--- Source passage ---

Please read your manuals!
I am honored that I get a response from Mr. Richie himself.
On the flail ramp, I typically get the rejection inside of the 180 degree scoop. It will make a loud clank and the ball fires back with some decent force. It seems like it hits the bend, runs into something, and comes back.
It is really weird because it is wildly inconsistent. I’ve seen total dribblers make it whereas seemingly high speed shots will fail.
I am aware of the wires that pass overhead in that shot, so I have done my best to snug them up. They seem like they are out of the way, but it is hard to tell if a wild bounce off the ramp could be hitting them. I’ve filmed a couple of slow motion shots with my phone and it seems like the balls which are rejected always start by bouncing off of one of the side walls. I have to imagine that is increasing the risk of rejection.
As for flipper power, I did find that setting in the menu but it looks like you only get to select “low”, “medium”, or “high”. It looks like “high” is the default, so I am good there.
Different topic, I was also the one who mentioned that the big molex adapter didn’t fit through the backboard. After looking at it again, I believe you are correct. I think I could have squeezed it through that hole if I would have done them in order.
Thank you for the response! I am going to keep looking at that ramp like you suggested and make sure it is as smooth as possible. Part of me wondered if I should give that spring steel flap in the back a little downward bend so that it is as flush to the 180 degree scope as possible. I might mess with it a little more tonight.
Overall, fantastic game! I am really enjoying it! I bought this LE for my friends bar, but I am am thinking I will need a vault edition for myself in a few years .
Any updates on the code which is supposed to drop today...and the magic new physical addition I'll be instantly buying?
Quoted from Midway-Man:
LE V0.97 - June 19, 2019
- Fixed a timing issue which prevented players from getting credit for another
lock or super jackpot when the ball was released from the catapult lock and
- Fixed an issue which could infrequently cause the flail to move at a slow
speed when it should have been in the open position.
- Fixed an issue where catapult multiball would not award KNIGHT letters.
- Fixed an issue where the Ball Saved animation could show when the ball was
- Improved handling of outlane ball save during situations where multiball
ball saver is active or in grace period.
- Modified the Extra Ball light show to keep all the GI on.
- Modified the Triple Knights lock light shows to include backbox lamp
- Changed the relight shots in Lich mode to the same color as unfreeze shots.
- Changed the rules for WAR and RAGE lanes to keep the same lanes lit for a
player on their next ball in play.
- Reduced the amount of time the flail stays in open position after being hit
in Catapult Multiball.
- Volume Adjustments and Tweaks.
- Install Competition Mode sets
- LAST CHANCE MODE ENABLED to NO
- PLAY BLACK KNIGHT INTRO to NO
- Added RANSOM Wizard Mode
- Lit by spelling KNIGHT a second time in a single game.

--- Recorded data ---

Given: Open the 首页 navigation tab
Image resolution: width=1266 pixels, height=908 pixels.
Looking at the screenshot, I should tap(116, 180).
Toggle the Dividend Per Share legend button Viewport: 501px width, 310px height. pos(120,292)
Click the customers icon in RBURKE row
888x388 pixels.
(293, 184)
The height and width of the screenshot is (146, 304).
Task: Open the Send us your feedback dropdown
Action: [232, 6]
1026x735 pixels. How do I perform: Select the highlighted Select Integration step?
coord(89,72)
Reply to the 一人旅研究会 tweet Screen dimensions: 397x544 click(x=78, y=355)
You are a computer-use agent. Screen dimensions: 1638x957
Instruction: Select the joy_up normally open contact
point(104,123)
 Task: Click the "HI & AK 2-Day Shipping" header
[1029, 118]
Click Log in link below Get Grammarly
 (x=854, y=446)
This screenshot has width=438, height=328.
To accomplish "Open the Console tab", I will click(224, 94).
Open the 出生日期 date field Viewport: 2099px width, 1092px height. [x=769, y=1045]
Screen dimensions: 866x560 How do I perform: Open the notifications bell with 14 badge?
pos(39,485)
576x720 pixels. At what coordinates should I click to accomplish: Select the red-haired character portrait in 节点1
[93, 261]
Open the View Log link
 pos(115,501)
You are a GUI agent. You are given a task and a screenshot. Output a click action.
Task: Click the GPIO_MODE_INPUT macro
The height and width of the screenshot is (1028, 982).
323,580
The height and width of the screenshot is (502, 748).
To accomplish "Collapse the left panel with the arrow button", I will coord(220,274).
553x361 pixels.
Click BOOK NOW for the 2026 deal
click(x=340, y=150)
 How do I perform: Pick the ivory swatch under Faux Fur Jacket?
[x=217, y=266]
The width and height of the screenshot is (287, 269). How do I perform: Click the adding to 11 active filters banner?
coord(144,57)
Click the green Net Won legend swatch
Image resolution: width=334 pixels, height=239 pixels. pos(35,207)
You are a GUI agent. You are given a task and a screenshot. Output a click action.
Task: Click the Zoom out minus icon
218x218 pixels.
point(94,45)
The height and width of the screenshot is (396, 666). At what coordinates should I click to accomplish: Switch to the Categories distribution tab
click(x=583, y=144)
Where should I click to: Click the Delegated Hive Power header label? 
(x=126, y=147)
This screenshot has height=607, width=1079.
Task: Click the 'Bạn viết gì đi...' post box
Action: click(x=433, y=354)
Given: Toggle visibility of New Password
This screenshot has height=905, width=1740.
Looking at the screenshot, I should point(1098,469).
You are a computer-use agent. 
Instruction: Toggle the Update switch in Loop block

---

Your tasks:
1. Based on the forum post, decide whether each statement agrees with it. Answer yes or no for each, and quote the words from the forum post that decide it. (a) The default flipper power setting is "high." (b) The poster bought the LE for personal use at home. (c) In the poster's slow-motion footage, rejected balls seem to always start by bouncing off a side wall.
2. According to the LE V0.97 notes in the forum post, what lights RANSOM Wizard Mode?

Results for the exercise:
1.
(a) Yes: "It looks like “high” is the default, so I am good there."
(b) No: "I bought this LE for my friends bar"
(c) Yes: "it seems like the balls which are rejected always start by bouncing off of one of the side walls."

2. Spelling KNIGHT a second time in a single game lights it.